5. Snowpiercer is essentially structured like a video game. The heroes, a rebel alliance led by Chris Evans (Captain America, looking like The Edge from U2 for half the film), clear each train car—each game board—before moving on to the next challenge. An early standout scene involves a fight with a band of ninjas who for some reason ritually slaughter a fish before battle (the scene echoes the famous hammer hallway fight in Old Boy, a film directed by Snowpiercer producer Chan Wook Park).
6. The simple narrative structure of Snowpiercer allows the filmmakers to highlight the plot’s allegorical dimension. Highlight is the wrong verb: What I mean to say is hammer. Snowpiercer is not especially subtle in its critique of capitalism, with the engine that powers the train as a metaphor for capitalism itself—the engine determines the form of the train which in turn shapes the form of the society that must live in the train.
7. At Jacobin, Peter Frase offers a strong argument that the film challenges the entire system of capitalism and ultimately advocates transcendence of the system—not internal revolution.

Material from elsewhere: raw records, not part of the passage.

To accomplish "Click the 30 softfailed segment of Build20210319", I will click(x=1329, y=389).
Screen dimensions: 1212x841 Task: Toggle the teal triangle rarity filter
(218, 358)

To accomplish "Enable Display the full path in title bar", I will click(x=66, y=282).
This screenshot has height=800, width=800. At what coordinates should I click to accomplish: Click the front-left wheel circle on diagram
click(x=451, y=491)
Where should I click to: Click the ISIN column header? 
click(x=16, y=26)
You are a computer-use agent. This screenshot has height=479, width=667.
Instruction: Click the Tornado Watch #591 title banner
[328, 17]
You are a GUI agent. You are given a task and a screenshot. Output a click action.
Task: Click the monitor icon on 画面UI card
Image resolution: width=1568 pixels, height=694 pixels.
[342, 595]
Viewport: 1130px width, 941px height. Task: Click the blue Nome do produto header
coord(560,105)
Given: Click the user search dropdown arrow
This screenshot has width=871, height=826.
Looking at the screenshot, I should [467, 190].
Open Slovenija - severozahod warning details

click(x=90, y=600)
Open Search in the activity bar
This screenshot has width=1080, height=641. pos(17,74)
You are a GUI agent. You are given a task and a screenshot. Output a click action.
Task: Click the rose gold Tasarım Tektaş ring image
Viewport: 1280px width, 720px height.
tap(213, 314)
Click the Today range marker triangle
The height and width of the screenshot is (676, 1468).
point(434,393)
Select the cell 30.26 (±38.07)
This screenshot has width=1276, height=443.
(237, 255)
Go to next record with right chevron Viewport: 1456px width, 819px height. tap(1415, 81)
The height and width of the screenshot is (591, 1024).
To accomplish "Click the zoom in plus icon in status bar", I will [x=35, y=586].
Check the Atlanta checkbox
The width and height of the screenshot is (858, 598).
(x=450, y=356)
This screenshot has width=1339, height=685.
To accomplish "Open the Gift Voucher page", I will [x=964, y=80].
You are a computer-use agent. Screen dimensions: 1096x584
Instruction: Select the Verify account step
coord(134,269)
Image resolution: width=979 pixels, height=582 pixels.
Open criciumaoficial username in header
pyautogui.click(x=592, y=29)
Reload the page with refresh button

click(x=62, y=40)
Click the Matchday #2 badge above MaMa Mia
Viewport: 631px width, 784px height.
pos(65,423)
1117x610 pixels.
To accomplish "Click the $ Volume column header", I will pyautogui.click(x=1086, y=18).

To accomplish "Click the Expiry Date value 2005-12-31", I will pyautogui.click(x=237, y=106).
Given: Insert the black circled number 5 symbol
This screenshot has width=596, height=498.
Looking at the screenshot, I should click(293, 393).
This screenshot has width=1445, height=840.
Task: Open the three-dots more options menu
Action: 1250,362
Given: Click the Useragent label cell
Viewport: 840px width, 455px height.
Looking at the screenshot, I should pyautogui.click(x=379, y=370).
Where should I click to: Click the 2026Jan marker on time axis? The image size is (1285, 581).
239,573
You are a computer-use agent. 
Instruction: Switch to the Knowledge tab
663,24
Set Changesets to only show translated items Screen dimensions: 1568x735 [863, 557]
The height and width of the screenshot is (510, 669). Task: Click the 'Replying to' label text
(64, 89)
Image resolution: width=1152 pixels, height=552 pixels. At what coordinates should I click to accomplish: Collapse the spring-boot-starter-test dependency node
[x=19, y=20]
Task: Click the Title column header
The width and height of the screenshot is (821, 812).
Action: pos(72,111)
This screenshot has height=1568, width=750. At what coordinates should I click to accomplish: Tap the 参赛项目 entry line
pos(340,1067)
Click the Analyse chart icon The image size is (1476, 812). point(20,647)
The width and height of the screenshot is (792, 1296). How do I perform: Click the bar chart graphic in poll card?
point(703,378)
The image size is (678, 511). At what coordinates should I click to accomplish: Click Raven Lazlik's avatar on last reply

8. While I think Frase’s essay offers a compelling analysis, I think that he simply wants the film to be better than it is. Snowpiercer, despite an apparent subversive streak, is still a Hollywoodish spectacle of violence and noise. It cannot transcend its own tropes (it can’t even revolutionize them). The vision of transcendence it offers is a rhetorical trick; not only that, it’s a stale trick, one that we can find at the end of any number of dystopian fictions: The exit door, the escape hatch, the way out.
9. I want to talk about that exit door—the end of the film: so major spoilers ahead. Continue reading “Snowpiercer Riff”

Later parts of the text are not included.